Identical points in the contour
I have a set of 2D points (unordered) forming a closed loop and I would like to count them down to 14 equally spaced points. This is the outline of the kidney in the image. Any ideas?
One intuitive approach (IMO) is to create an independent variable for x
and y
. Place it at the arc length and interpolate on it.
% close the contour, temporarily xc = [x(:); x(1)]; yc = [y(:); y(1)]; % current spacing may not be equally spaced dx = diff(xc); dy = diff(yc); % distances between consecutive coordiates dS = sqrt(dx.^2+dy.^2); dS = [0; dS]; % including start point % arc length, going along (around) snake d = cumsum(dS); % here is your independent variable perim = d(end);
Now you have an independent variable, and you can interpolate to create segments N
:
N = 14; ds = perim / N; dSi = ds*(0:N).'; %' your NEW independent variable, equally spaced dSi(end) = dSi(end)-.005; % appease interp1 xi = interp1(d,xc,dSi); yi = interp1(d,yc,dSi); xi(end)=[]; yi(end)=[];
Try using imfreehand
:
figure, imshow('cameraman.tif'); h = imfreehand(gca); xy = h.getPosition; x = xy(:,1); y = xy(:,2); % run the above solution ...
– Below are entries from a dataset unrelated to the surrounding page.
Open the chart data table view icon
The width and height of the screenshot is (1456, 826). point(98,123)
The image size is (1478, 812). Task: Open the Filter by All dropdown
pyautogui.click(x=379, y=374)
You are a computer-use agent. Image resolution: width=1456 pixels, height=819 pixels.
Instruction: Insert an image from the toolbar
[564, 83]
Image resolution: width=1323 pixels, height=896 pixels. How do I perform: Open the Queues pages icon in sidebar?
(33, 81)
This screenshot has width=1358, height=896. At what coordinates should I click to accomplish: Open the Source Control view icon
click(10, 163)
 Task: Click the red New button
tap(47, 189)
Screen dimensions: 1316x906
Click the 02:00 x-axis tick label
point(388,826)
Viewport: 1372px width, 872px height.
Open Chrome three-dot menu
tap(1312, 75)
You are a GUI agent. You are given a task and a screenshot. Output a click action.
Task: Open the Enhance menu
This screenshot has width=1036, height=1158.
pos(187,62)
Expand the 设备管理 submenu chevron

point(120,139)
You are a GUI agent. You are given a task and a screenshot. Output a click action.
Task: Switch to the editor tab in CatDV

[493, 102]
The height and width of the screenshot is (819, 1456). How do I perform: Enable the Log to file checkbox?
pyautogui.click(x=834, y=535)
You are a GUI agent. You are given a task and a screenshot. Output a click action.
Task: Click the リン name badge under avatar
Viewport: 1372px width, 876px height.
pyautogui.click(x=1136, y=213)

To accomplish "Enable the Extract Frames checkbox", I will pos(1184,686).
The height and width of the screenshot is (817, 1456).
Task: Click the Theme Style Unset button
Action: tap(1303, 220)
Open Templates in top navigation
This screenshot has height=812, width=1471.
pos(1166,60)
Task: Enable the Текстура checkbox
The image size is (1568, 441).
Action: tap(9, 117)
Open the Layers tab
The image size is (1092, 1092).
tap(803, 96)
Let's say that your contour is defined by an independent x vector and a dependent y vector.
You can get your tried and tested vector x with linspace:
new_x = linspace(min(x),max(x),14); %14 to get 14 equally spaced points
Then use interp1 to get the values โโof new_y at each point of new_x:
new_y = interp1(x,y,new_x);
There are several interpolation methods - linear by default. See interp1 help for details.